Because of the wide variety of possibilities of naming identifiers, DL models of representation learning [32] also face the problem of vocabulary explosion. In order to address this issue, refs. [15,33] define a set of keywords, such as VAR1, VAR2, FUNC1, FUNC2, and use them to replace the variable and user-defined function names. This method can indeed reduce the number of unique tokens, but at the same time, it could mislead models since the same keywords could have different semantics in different settings.

The code graphs in our work are generated based on the tool developed in [34] and the AST+ used in our work is equivalent to its code property graph (CPG), i.e., adding flow dependence, data dependence, and control flow into AST. CPG was first used in the non-learning approaches to find software vulnerabilities [34,35] and later on was adopted in deep learning-based approaches [10,14] as the input of graph encoding networks. Two widely used libraries for graph encoding networks are PyG [36] and DGL [37], and in this work, we use the latter to implement our models.

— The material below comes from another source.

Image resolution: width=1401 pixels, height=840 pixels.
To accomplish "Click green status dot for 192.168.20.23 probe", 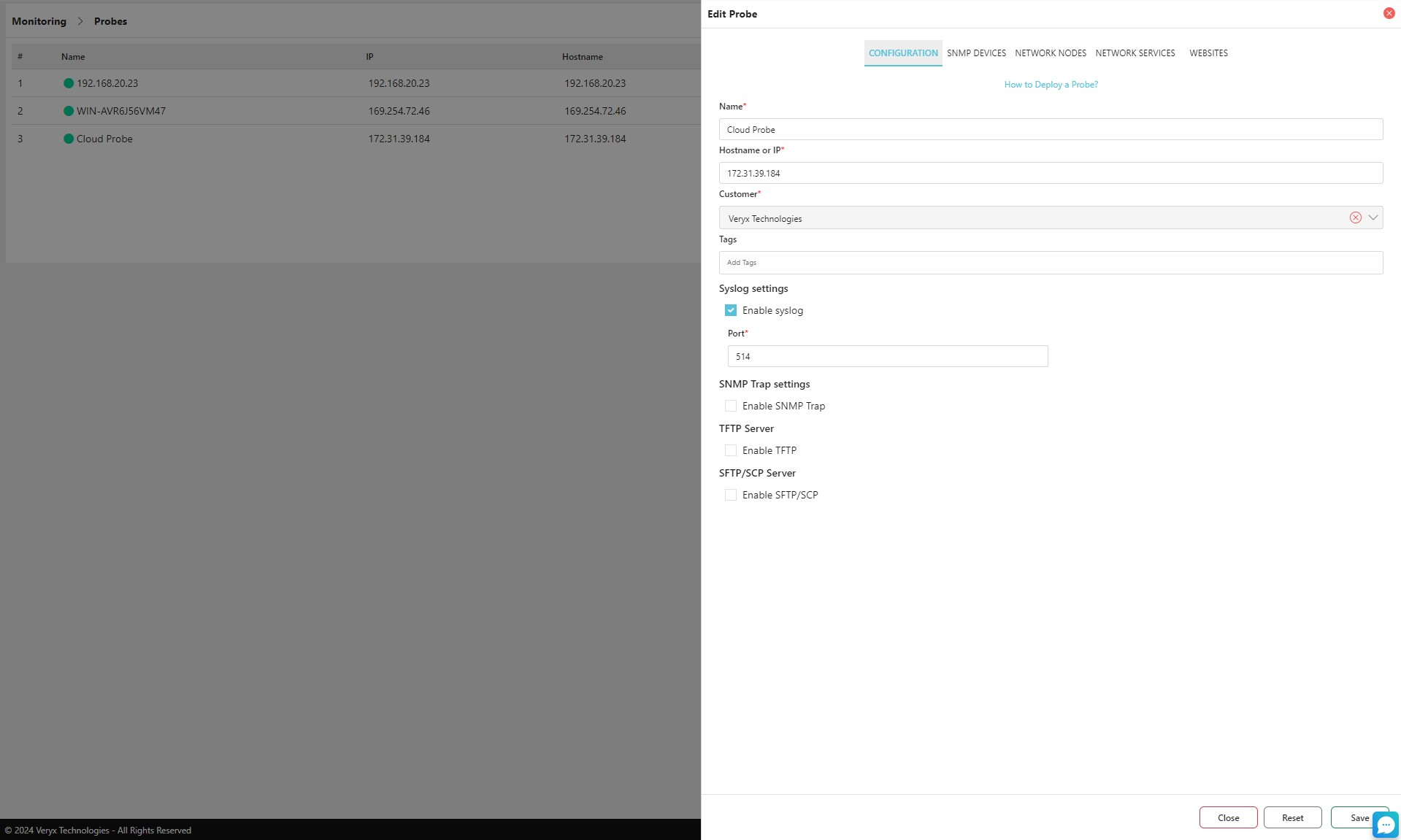I will (69, 83).
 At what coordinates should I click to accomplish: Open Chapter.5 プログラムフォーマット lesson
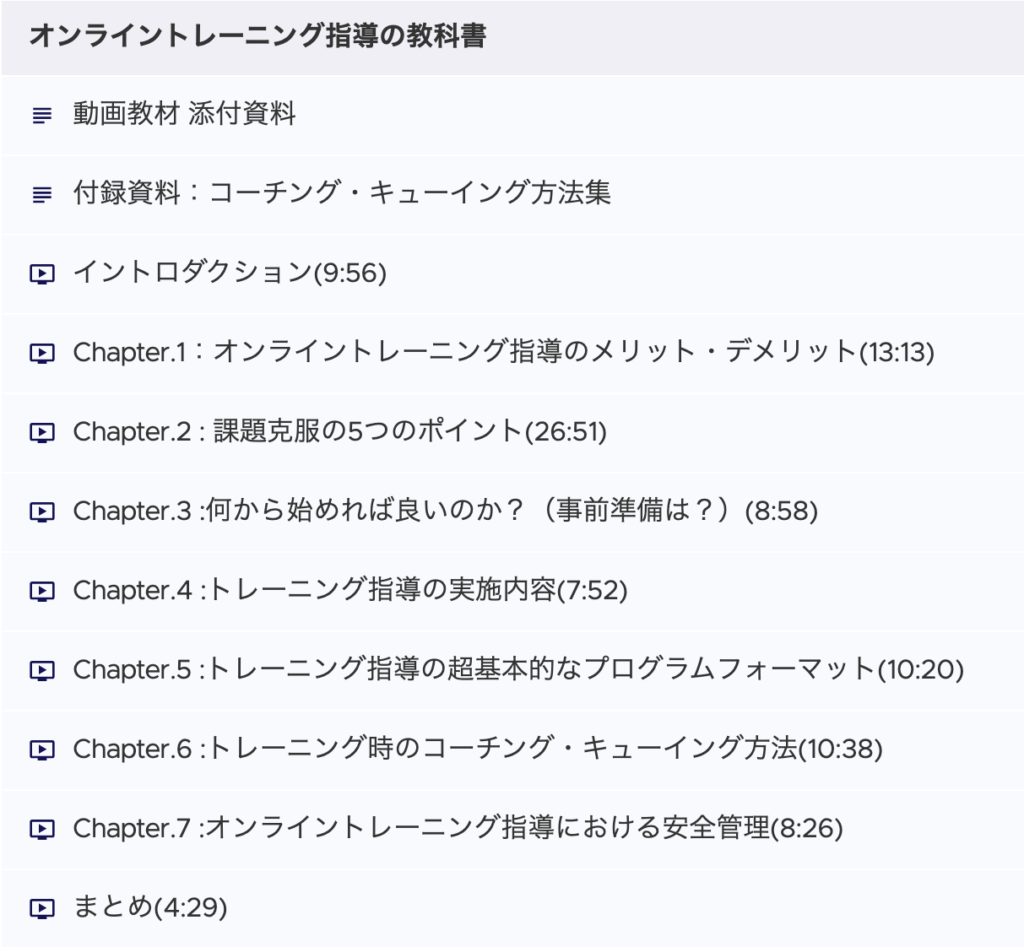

In this work, we suggest a new kind of edge of name dependence, and a type of ASG, which adds the edges of name dependence to AST and removes the names of variables from it without changing the semantics of the code. Abstract syntax graphs are not a new concept and many studies have suggested different ASG graphs from AST for different purposes [38,39,40,41,42], and named them differently, either abstract syntax graph, abstract semantic graph or term graph. They are mainly applied in software engineering for graph transformation [38], program optimization [39,40] and code refactoring [41].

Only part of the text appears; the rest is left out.